(左から)坂口健太郎、常盤貴子、竹内結子

「ここ最近、弁護士ドラマが増えていましたが、今クールでは3本もカブっています」(テレビ誌ライター)

 まず、ふたケタの視聴率で好発進した弁護士モノが、常盤貴子主演の『グッドワイフ』(TBS系)。常盤演じる元・弁護士の主婦が、唐沢寿明演じるエリート検事の夫が汚職事件に巻き込まれたことで、法曹界に復帰するというストーリーだ。

「吉田鋼太郎さん、小泉孝太郎さん、水原希子さんと共演陣も豪華で、放送前から話題になっていました」(同・テレビ誌ライター)

 一方、天才弁護士役の竹内結子が主演を務める『スキャンダル専門弁護士QUEEN』(フジテレビ系)は、法廷シーンがないという異色作だ。共演は水川あさみ、中川大志、バカリズム。

「日本テレビ系列で放送中の『イノセンス』は、坂口健太郎さんと川口春奈さんが演じる若き弁護士コンビが科学者やジャーナリストたちの協力を得て、冤罪事件に立ち向かっていくリーガル・ドラマです。3本とも設定は違いますが、主演の職業はすべて弁護士。視聴率を食い合ってしまうのではないかという懸念の声もあります」(同・テレビ誌ライター)

視聴率をとれる“金脈”

 なぜ“リーガル・ブーム”が巻き起こったのか。

「昨年10月クールの連続ドラマでもっとも好調だったのが、米倉涼子さんが主演を務めたテレビ朝日系の『リーガルV』で、平均視聴率15・7%。織田裕二さんと鈴木保奈美さんの27年ぶりの共演が話題となったフジテレビ系の『SUITS』も弁護士モノで、平均視聴率10・8%と健闘しました」(スポーツ紙記者)

 さらに'18年に放送された連続ドラマの中でもっとも平均視聴率が高かったのも、松本潤が主演を務めた『99・9-刑事専門弁護士-』(TBS系)だった。

1話完結モノですから、1回見逃しても物語についていけて、数字も落ちにくい。制作サイドとしては“視聴率をとれる金脈”を見つけた気になっているのかもしれません」(同・スポーツ紙記者)

 脚本家が大御所だったり、名前だけで視聴率がとれる俳優の出演などの例外を除いて、制作サイドは細かい統計をもとにしてドラマ企画を決定しているという。

「10代、20代のテレビ離れはかなり進んでいて、現在の大半の視聴者は40代以上。視聴率を稼ぎたいなら、この層に受け入れられるドラマを制作することが大前提になっています」(制作会社スタッフ)

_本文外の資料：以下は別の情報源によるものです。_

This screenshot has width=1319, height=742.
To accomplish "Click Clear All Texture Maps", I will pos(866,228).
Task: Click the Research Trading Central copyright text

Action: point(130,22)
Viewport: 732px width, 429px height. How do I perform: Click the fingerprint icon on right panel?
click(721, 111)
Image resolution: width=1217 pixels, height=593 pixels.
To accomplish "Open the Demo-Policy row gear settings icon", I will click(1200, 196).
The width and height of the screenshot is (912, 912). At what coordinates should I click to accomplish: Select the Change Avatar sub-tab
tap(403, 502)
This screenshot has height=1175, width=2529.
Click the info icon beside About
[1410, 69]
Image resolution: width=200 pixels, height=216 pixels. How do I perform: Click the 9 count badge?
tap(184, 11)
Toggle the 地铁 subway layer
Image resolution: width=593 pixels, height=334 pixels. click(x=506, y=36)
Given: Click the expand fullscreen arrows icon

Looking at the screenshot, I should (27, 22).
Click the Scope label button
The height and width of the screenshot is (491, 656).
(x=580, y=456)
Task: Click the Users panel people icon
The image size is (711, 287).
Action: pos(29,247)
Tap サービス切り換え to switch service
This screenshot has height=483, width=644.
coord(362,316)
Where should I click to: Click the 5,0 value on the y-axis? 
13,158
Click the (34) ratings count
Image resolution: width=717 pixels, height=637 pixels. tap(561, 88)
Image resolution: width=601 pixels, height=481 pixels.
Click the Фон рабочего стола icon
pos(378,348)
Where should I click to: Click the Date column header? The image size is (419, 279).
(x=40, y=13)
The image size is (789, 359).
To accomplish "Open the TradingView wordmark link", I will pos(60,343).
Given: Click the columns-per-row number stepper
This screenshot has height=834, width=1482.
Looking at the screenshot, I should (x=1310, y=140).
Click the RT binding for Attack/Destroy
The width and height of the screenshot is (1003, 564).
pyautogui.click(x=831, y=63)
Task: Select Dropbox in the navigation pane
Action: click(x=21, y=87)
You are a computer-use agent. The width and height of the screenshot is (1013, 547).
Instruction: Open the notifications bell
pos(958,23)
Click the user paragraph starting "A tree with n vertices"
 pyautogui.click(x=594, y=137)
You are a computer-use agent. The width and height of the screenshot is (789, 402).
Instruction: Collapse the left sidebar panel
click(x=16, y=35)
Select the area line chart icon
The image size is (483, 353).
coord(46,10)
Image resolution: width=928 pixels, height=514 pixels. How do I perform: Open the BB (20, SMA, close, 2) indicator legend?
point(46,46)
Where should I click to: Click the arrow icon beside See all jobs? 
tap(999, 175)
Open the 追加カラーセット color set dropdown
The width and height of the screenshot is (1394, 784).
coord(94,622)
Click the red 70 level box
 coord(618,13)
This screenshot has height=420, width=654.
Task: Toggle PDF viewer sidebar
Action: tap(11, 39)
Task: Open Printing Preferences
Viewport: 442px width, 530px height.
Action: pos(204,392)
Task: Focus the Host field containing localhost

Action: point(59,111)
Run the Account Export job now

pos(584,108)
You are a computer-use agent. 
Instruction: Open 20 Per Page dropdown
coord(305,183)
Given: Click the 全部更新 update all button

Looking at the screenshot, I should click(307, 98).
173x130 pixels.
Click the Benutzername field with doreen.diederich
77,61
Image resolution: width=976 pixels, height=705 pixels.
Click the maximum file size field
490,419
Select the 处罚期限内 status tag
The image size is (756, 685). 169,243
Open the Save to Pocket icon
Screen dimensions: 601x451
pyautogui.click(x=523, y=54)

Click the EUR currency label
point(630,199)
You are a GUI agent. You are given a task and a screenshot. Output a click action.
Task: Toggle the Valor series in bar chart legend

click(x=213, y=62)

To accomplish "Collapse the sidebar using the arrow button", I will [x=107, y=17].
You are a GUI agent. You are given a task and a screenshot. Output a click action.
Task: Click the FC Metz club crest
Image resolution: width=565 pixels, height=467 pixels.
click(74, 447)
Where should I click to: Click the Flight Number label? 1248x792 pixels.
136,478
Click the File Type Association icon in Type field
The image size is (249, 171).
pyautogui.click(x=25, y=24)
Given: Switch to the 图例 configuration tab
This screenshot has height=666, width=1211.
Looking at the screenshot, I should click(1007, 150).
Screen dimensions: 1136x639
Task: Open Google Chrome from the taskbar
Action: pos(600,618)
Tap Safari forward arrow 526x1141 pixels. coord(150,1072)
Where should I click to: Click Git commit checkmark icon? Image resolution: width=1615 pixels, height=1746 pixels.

 もどかしい恋愛モノや学園モノが以前より少なくなっているのは、視聴者層の変化によるものだという。

「弁護士ドラマで繰り広げられるのは、いわゆる勧善懲悪の世界です。かつては江戸時代を舞台にしたTBS系の『水戸黄門』や『大岡越前』、テレビ朝日系の『遠山の金さん』はお茶の間の定番ドラマでした。警察を舞台にした日本テレビ系の『太陽にほえろ!』、テレビ朝日系の『西部警察』、フジテレビ系の『踊る大捜査線』は国民的な人気ドラマといえます」(テレビ局関係者)

 さらには舞台がオフィスに変わり、『ハケンの品格』(日本テレビ系)、『半沢直樹』(TBS系)といったドラマが生み出されてヒットした。

舞台を変えても、結局は善が悪を懲らしめるという“わかりやすいストーリー”がウケるんだと思いますよ」(同・テレビ局関係者)

 弁護士ドラマが人気を集めているのは、社会的背景も影響している。